Wednesday, January 14, 2015

A Cold Sunday for a Warm Event, January 14, 2015

Families are the compass that guides us,
the inspiration to reach great heights,
and our comfort when we occasionally falter.
~Brad Henry

A 150th Anniversary. On Sunday, January 15, 1865 in Owen County, Indiana, our ancestors William Spear and Margaret Frances Williams were married. Why in the world would anyone chose this particular day to get married? The middle of January is the coldest time of the year in Owen County, the average high and low temperatures being 34 and 15 degrees!

Bill's grandfather James Spear had immigrated to America from Armaugh, Ireland around the turn of the 19th century, being one of the most recent immigrants from Europe in our family tree. The Spear family settled in Ohio at first, then immigrated to Indiana in the mid 19th century. The Williams family also had recently immigrated to Owen County in the new state of Indiana, but they had come from nearby Kentucky.

Task 1: Write out the part of the family history post that opens with the words containing "Bill's grandfather James" and closes with "from nearby Kentucky.", with no changes to the wording.
Task 2: Go on with the family history post about the 1865 Spear and Williams wedding, starting right after its last sentence.
These rows have no connection to the family history post.

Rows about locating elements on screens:
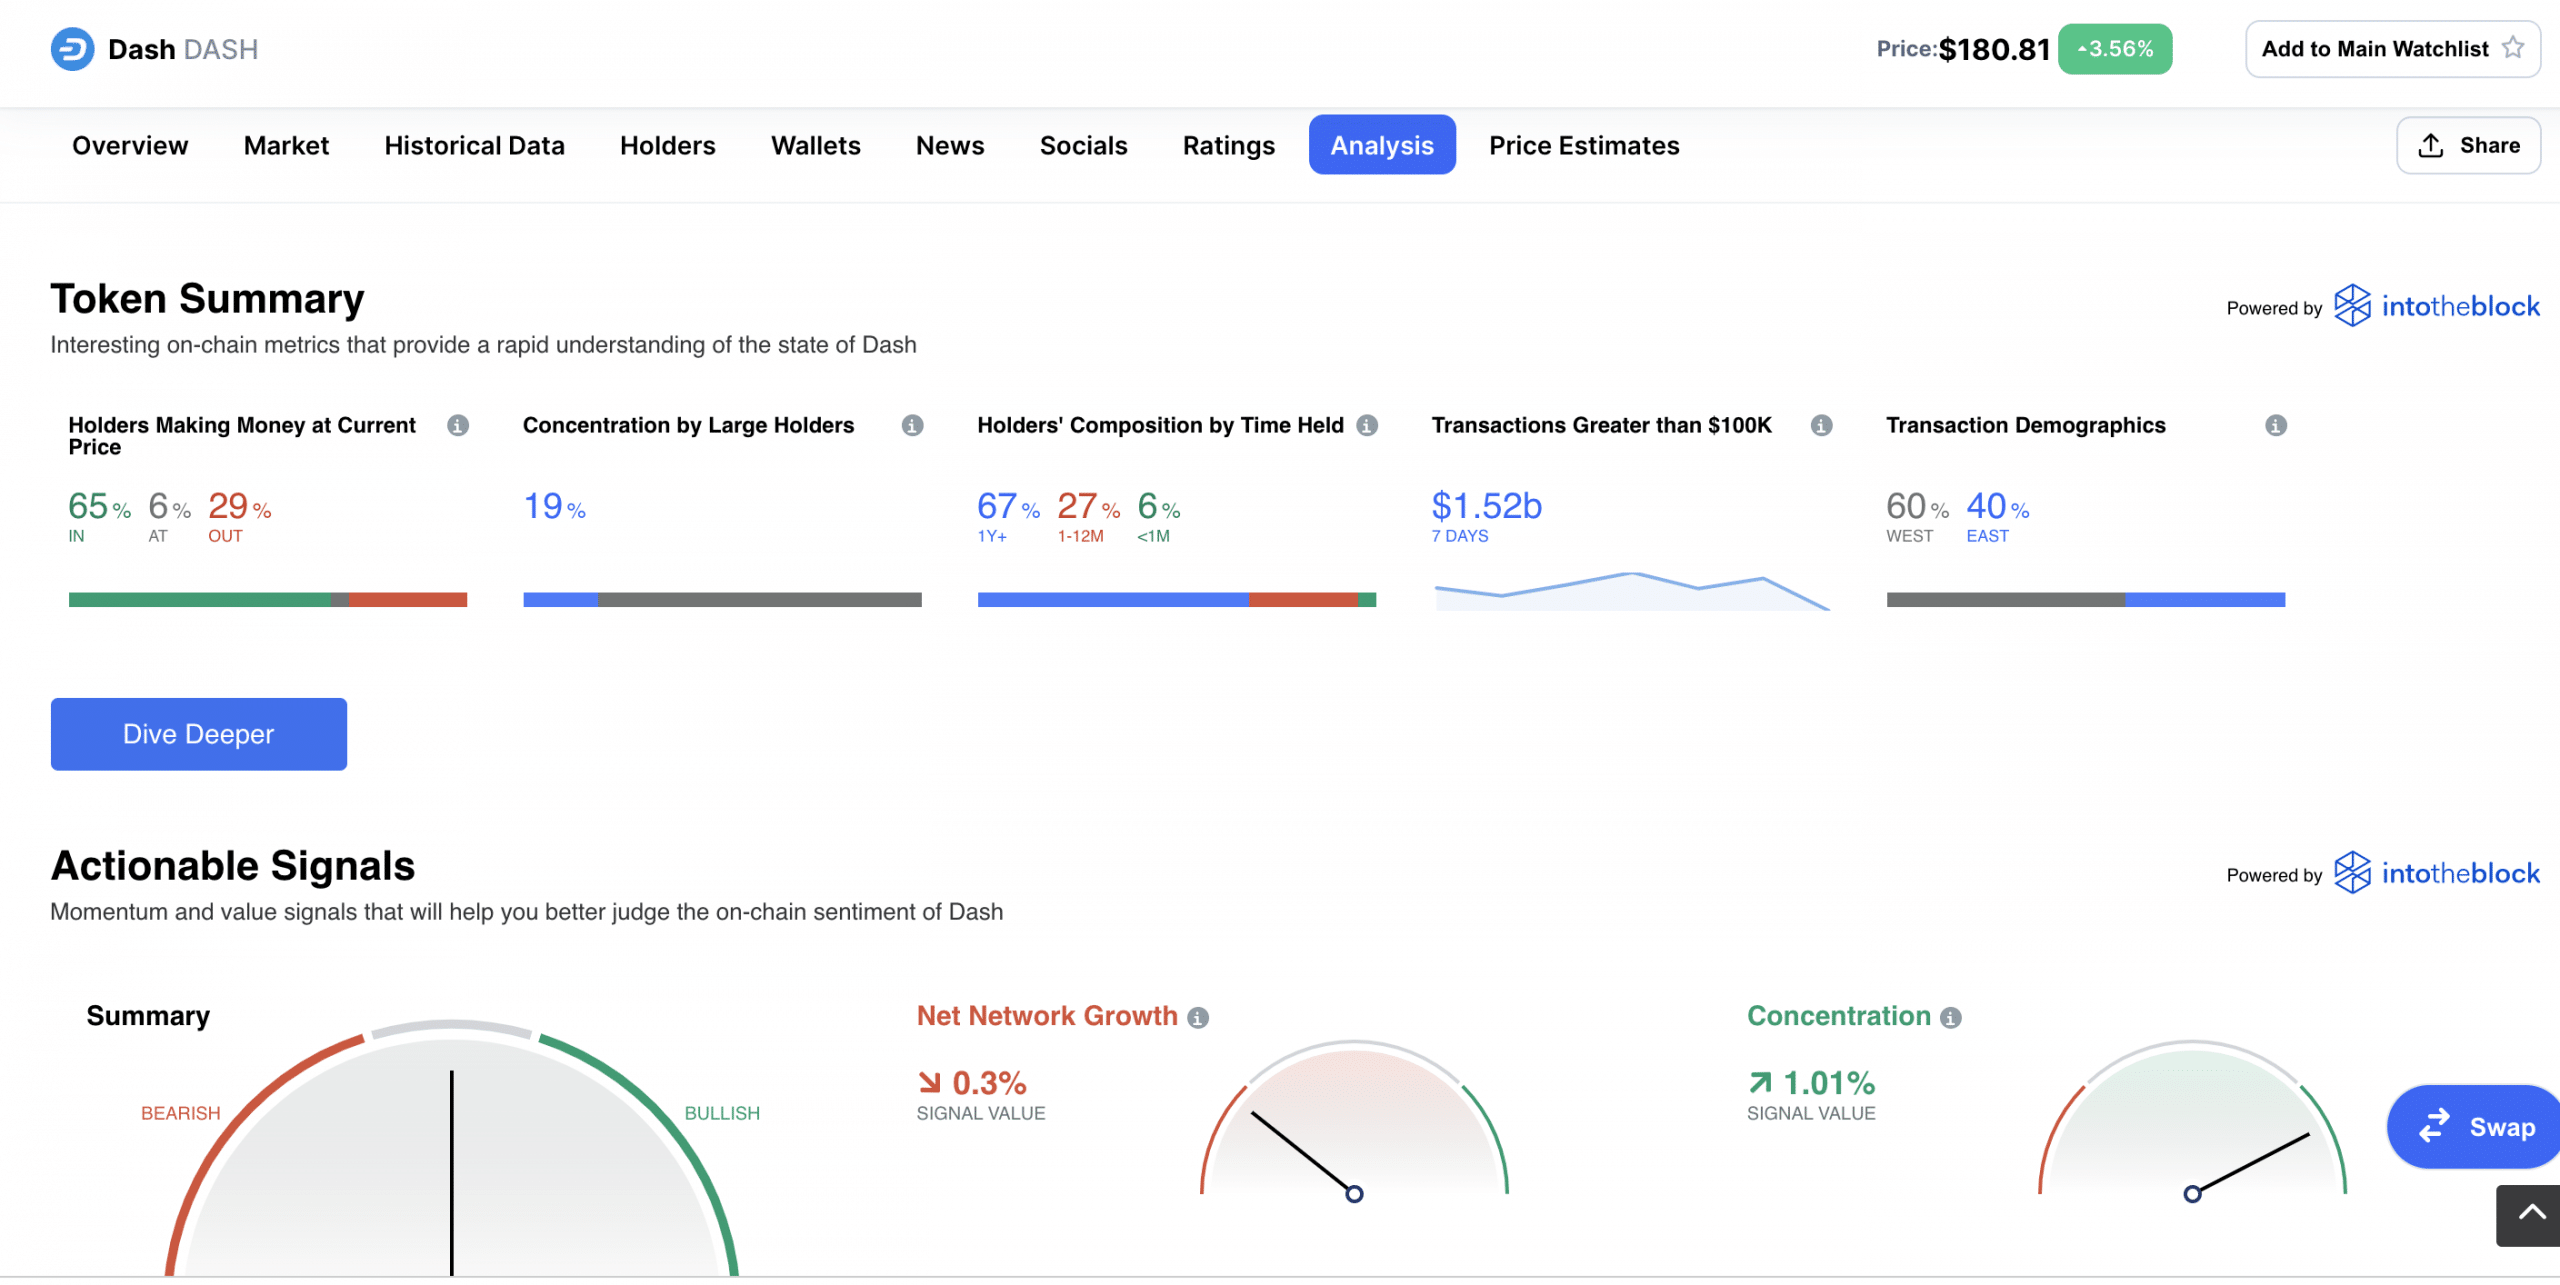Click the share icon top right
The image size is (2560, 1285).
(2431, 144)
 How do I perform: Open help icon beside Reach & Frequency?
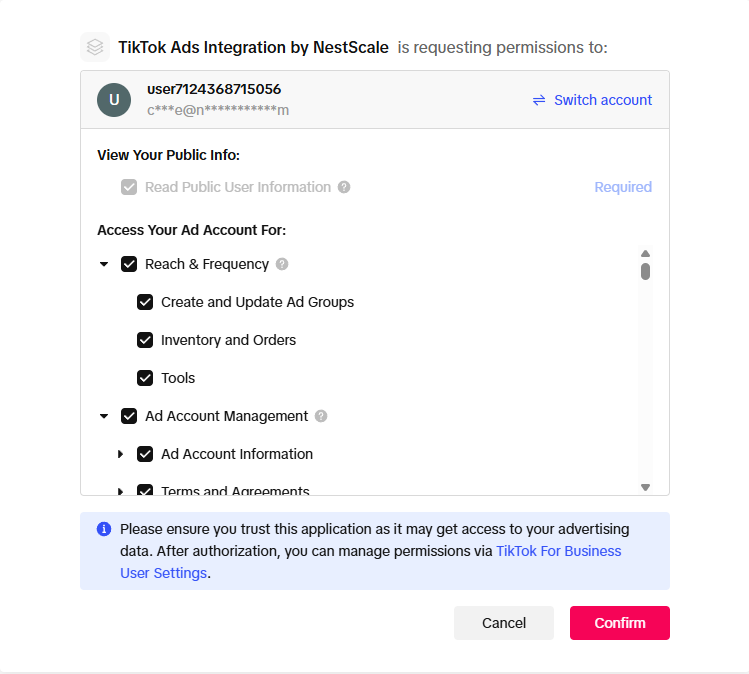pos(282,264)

Written answer 1:
Bill's grandfather James Spear had immigrated to America from Armaugh, Ireland around the turn of the 19th century, being one of the most recent immigrants from Europe in our family tree. The Spear family settled in Ohio at first, then immigrated to Indiana in the mid 19th century. The Williams family also had recently immigrated to Owen County in the new state of Indiana, but they had come from nearby Kentucky.

Written answer 2:
We can only guess why the young couple Bill and Maggie simply could not wait for summer or even spring to get married. Recent years had been emotionally exhausting for them. Bill had married Caroline Spear (Maggie's older sister) in the spring of 1861, with a child, Isolena Belle, being born to them in the spring of 1862. A year later, 24 year old Caroline died, leaving an infant daughter, a devastated husband, and a brokenhearted family, including her sister Maggie.

The first picture (above) shows Margaret (Maggie) Frances Williams Spear with her stepdaughter Isolena Belle Spear (at 3 years old on the right) and Maggie's first child, the infant Caroline (Callie) Spear in her lap. Taken in 1865, this may be the oldest family picture I have ever seen. I found it in a Davis family history (Our Heritage Generations Past and Present) compiled in 1995 by Jerry Davis and Ronald Davis.

In January 1865 when Bill and Maggie were married, the Civil War was still in full swing. At its beginning many thought it would last but a few months with minimal deaths. But by 1865 it had stretched on interminably with hundreds of thousands of young deaths, many of them from Owen County. The numbers continued to climb and the heartbreak all across the country only grew.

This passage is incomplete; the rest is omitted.